Retained Earnings are the balance of profit/(loss) that the Company has earned till date, less, any transfer to general reserve, any transfer from or to other comprehensive income, dividend or other distribution paid to shareholders.

* The Company has entered into agreements dated 27 March 2021 and 17 April 2021 for purchase of residential units in the project “Amaryllis” being developed by Purearth Infrastructure Limited (Joint Controlled Entity) under joint development agreement with Basant Projects Limited. Payment for the said purchase of residential units along with interest is to be made on deferred payment basis within the period of four years and six months (54 months) from the date of the agreement of these residential units. The arrangement carries interest ranging between 10.00% - 10.35% per annum and is secured by equitable mortgage of 43.65 acres of Company’s land situated near Mela Ground Hissar - 125001, Haryana, India.

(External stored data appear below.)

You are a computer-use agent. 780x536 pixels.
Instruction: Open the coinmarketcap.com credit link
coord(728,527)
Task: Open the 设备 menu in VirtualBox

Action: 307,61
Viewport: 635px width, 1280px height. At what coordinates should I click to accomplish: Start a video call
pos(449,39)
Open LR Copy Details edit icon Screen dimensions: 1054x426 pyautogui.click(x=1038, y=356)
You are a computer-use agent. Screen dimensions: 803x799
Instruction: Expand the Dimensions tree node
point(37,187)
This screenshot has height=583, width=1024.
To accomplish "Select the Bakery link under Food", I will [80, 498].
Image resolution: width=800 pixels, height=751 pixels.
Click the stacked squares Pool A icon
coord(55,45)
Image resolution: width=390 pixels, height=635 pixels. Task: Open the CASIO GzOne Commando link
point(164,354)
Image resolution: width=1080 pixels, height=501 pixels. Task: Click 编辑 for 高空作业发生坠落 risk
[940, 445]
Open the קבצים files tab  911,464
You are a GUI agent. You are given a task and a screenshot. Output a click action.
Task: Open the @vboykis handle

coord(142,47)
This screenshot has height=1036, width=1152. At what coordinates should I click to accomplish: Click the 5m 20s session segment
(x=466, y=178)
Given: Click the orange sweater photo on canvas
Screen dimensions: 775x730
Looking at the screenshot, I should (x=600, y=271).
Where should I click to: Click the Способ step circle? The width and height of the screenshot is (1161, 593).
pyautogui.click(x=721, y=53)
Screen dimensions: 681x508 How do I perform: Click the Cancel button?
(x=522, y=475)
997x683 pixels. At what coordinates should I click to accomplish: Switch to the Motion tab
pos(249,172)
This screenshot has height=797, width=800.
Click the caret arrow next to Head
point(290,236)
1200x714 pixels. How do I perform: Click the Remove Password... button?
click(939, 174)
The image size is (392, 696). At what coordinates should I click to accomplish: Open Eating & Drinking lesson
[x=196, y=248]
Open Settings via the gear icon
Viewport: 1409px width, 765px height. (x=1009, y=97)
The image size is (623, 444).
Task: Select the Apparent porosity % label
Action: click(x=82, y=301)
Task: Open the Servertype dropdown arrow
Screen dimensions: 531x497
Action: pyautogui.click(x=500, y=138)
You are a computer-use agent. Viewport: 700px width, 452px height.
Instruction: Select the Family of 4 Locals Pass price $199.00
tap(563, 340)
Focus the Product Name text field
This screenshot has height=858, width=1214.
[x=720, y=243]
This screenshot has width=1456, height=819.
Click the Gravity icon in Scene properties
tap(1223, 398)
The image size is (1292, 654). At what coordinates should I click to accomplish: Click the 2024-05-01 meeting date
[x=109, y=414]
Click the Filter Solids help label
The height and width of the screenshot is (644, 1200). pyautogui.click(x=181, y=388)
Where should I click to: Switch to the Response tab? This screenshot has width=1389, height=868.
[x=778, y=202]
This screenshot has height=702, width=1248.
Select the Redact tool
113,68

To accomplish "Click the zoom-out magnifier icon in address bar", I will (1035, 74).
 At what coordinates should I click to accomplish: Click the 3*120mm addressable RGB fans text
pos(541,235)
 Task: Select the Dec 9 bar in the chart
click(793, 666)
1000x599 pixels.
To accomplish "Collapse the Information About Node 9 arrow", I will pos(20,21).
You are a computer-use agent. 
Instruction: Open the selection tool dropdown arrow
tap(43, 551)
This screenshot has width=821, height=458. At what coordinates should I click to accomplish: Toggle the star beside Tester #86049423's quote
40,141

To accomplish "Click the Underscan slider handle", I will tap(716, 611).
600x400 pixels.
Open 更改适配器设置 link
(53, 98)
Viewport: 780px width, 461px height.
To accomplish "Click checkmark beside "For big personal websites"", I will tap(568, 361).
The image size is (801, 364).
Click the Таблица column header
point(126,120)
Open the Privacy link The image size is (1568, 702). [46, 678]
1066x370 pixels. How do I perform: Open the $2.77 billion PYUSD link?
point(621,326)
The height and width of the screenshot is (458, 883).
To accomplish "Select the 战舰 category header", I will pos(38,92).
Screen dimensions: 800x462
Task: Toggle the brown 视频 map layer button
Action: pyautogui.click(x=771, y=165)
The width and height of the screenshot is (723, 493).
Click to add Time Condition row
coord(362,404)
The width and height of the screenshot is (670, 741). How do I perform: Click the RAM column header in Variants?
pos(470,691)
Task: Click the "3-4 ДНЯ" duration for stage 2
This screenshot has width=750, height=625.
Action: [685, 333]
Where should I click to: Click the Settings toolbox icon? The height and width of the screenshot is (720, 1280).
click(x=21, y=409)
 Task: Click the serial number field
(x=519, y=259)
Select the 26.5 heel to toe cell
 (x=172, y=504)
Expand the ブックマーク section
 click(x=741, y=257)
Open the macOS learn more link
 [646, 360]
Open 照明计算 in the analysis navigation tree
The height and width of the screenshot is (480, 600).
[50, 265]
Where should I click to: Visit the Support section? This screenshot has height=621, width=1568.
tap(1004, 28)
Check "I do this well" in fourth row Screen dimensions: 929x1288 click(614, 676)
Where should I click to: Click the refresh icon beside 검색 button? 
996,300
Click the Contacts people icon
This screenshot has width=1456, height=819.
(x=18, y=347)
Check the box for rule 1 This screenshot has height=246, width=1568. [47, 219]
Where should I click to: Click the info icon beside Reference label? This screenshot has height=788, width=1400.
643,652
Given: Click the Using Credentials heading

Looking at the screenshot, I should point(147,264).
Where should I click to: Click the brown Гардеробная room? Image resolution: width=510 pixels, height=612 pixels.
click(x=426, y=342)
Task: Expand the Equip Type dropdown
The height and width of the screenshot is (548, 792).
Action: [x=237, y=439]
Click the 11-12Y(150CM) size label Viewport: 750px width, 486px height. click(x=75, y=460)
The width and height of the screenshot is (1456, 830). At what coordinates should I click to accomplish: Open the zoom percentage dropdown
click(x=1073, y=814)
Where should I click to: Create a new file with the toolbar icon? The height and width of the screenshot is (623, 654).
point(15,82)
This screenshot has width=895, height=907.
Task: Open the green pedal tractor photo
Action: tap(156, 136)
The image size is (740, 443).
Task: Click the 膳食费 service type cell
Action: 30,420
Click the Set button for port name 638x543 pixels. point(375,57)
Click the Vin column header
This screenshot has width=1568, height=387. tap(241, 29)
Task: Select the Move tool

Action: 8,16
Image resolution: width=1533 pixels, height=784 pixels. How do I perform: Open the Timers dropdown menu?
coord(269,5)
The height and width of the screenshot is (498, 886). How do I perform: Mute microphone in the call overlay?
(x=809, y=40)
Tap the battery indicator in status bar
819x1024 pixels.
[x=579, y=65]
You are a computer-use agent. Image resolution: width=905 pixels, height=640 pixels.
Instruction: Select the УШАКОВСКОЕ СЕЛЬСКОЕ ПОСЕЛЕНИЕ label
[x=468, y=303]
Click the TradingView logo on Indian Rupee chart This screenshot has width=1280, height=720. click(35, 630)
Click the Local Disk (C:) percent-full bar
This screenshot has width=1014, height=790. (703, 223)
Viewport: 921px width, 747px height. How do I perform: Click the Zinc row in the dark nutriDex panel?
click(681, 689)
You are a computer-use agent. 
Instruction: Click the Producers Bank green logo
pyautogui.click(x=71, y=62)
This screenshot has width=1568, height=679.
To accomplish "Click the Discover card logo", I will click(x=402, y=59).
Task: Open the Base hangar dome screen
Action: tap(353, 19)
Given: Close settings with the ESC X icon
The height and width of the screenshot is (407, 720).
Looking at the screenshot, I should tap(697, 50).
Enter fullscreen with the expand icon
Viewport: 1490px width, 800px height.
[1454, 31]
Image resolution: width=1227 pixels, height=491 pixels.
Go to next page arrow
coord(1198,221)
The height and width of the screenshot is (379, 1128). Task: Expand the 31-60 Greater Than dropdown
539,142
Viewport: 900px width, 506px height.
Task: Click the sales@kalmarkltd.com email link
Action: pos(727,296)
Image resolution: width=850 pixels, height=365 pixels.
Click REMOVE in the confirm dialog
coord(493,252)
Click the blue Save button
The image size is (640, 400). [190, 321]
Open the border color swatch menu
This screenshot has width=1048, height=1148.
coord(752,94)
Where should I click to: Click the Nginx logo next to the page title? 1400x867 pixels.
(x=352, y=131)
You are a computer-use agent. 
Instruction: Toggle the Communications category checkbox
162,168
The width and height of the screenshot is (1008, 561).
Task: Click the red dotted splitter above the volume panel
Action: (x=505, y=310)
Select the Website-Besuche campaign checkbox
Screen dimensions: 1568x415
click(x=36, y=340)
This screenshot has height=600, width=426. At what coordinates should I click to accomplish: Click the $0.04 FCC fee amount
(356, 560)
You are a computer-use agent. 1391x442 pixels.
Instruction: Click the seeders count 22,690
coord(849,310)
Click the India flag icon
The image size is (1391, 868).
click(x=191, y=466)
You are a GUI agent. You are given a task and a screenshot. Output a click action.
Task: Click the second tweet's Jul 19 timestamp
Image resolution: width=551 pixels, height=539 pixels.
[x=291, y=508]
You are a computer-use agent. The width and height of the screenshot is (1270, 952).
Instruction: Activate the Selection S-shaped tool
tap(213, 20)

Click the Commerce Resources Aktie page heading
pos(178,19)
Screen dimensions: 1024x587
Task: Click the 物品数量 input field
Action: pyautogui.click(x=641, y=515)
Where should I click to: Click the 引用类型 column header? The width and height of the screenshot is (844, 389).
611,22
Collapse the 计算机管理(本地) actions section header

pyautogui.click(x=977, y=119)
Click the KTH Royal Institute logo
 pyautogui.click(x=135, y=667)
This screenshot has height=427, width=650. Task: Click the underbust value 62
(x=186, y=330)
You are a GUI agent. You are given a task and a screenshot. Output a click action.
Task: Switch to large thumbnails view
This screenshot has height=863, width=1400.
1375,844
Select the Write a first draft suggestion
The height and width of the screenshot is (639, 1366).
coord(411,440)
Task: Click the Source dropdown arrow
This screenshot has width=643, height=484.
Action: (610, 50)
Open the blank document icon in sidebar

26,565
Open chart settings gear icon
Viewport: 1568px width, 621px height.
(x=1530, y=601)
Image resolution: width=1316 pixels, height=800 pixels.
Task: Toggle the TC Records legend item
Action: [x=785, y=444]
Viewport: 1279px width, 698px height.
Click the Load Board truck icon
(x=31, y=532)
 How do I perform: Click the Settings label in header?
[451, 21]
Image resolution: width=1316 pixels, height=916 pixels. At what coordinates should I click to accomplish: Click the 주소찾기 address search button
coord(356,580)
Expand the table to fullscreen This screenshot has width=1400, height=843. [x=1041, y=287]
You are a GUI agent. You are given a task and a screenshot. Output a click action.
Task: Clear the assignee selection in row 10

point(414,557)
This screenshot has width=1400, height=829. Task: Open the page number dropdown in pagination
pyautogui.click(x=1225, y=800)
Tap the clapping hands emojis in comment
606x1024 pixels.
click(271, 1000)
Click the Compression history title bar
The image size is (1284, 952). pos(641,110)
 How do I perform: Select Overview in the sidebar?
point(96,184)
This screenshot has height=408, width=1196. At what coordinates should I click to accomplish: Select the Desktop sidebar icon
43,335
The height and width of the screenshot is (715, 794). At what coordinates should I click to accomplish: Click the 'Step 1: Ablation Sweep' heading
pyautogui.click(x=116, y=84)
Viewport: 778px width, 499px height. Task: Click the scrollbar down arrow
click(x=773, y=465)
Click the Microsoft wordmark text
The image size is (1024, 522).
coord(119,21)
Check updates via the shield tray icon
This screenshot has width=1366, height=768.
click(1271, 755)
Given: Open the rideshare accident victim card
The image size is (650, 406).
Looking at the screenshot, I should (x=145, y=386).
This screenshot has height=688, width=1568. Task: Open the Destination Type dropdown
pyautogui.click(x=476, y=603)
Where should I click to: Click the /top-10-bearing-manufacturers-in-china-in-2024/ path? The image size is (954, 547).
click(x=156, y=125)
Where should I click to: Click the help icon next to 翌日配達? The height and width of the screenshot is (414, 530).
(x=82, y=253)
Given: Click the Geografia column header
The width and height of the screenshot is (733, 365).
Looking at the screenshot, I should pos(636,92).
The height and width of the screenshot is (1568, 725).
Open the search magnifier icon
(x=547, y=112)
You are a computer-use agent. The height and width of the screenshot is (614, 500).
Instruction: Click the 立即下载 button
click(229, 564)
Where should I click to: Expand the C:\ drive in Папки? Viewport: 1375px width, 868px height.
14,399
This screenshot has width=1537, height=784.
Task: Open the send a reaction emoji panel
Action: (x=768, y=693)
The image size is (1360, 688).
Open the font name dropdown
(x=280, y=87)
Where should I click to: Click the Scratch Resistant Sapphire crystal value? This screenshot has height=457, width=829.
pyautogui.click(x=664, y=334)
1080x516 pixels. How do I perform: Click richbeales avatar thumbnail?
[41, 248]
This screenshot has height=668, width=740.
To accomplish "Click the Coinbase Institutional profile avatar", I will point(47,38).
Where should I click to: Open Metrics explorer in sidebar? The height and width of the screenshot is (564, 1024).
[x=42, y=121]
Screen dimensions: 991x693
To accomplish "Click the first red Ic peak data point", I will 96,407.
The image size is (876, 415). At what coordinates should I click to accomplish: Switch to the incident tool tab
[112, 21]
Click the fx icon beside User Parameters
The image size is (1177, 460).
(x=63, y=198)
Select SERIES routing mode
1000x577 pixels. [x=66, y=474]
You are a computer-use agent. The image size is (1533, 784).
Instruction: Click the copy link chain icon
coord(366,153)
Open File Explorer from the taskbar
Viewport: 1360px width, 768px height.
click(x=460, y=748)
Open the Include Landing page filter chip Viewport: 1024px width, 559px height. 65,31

The Company’s exposure to interest, currency and liquidity risks related to financial liabilities is disclosed in Note 44 (b)

(c) Unrecognised tax asset

As at March 31, 2024, the Company has unabsorbed depreciation and business losses under the provisions of the Income-tax Act, 1961. Consequent to the provisions of Ind AS 12 - “Income Taxes”, in the absence of reasonable certainty of taxable profits in future years, deferred tax assets have been recognised only to the extent of deferred tax liability. The Company reassess the unrecognised deferred tax assets at each reporting period and recognise the deferred tax assets over its deferred tax liability when it has become probable that future taxable profits will allow the deferred tax assets to be recovered.

34. Restructuring

After considering the effect of Scheme of Restructuring and Arrangement approved by the Delhi High Court vide its order dated October 29, 2003 under section 391-394 of the Companies Act, 1956 (Act) and subsequent modification there to vide Delhi High Court order dated April 28, 2011 (hereinafter referred to as SORA), the Company had complied with the debt repayment obligations including in respect of debentures, deposits, loans and related interest and where such amount has not been claimed by the concerned party, deposited an equivalent amount into a ‘No Lien /Designated Account’ with scheduled banks. Aggregate of amount so deposited as at the year-end is Rs. 2.65 lakh (March 31, 2023: Rs. 2.65 lakh). In terms of SORA, the Company will not dispose off it’s shareholding in Purearth Infrastructure Limited until the completion of the land development project at Bara Hindu Rao Kishan Ganj, Delhi.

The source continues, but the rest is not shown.